## What the exercise asks
Render the material below as a JSON list of strings, one string per line, omitting blank lines.

## The records
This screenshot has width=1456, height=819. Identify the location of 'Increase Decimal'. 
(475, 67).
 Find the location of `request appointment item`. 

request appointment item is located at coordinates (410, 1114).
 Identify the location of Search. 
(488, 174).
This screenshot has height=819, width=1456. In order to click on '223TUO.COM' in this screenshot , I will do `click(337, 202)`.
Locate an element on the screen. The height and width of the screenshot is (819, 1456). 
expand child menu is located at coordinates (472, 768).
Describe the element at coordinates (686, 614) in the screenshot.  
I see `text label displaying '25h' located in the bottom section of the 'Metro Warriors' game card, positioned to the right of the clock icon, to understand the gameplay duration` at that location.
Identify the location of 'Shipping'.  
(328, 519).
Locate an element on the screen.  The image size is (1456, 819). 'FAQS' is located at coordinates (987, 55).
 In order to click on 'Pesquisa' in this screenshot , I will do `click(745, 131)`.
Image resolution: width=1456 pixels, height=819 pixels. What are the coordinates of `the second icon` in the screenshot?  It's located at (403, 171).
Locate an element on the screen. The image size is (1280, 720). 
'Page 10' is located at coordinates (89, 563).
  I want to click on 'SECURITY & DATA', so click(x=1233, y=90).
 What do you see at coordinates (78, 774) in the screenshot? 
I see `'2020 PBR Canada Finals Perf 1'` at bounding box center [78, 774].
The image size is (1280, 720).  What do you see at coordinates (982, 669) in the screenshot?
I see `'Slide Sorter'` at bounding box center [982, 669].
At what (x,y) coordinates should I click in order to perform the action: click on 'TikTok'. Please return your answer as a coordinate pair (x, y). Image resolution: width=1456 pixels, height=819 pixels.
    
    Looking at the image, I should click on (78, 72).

## Exercise output
[
  "This screenshot has width=1456, height=819. Identify the location of 'Increase Decimal'. ",
  "(475, 67).",
  " Find the location of `request appointment item`. ",
  "request appointment item is located at coordinates (410, 1114).",
  " Identify the location of Search. ",
  "(488, 174).",
  "This screenshot has height=819, width=1456. In order to click on '223TUO.COM' in this screenshot , I will do `click(337, 202)`.",
  "Locate an element on the screen. The height and width of the screenshot is (819, 1456). ",
  "expand child menu is located at coordinates (472, 768).",
  "Describe the element at coordinates (686, 614) in the screenshot.  ",
  "I see `text label displaying '25h' located in the bottom section of the 'Metro Warriors' game card, positioned to the right of the clock icon, to understand the gameplay duration` at that location.",
  "Identify the location of 'Shipping'.  ",
  "(328, 519).",
  "Locate an element on the screen.  The image size is (1456, 819). 'FAQS' is located at coordinates (987, 55).",
  " In order to click on 'Pesquisa' in this screenshot , I will do `click(745, 131)`.",
  "Image resolution: width=1456 pixels, height=819 pixels. What are the coordinates of `the second icon` in the screenshot?  It's located at (403, 171).",
  "Locate an element on the screen. The image size is (1280, 720). ",
  "'Page 10' is located at coordinates (89, 563).",
  "  I want to click on 'SECURITY & DATA', so click(x=1233, y=90).",
  " What do you see at coordinates (78, 774) in the screenshot? ",
  "I see `'2020 PBR Canada Finals Perf 1'` at bounding box center [78, 774].",
  "The image size is (1280, 720).  What do you see at coordinates (982, 669) in the screenshot?",
  "I see `'Slide Sorter'` at bounding box center [982, 669].",
  "At what (x,y) coordinates should I click in order to perform the action: click on 'TikTok'. Please return your answer as a coordinate pair (x, y). Image resolution: width=1456 pixels, height=819 pixels.",
  "    Looking at the image, I should click on (78, 72)."
]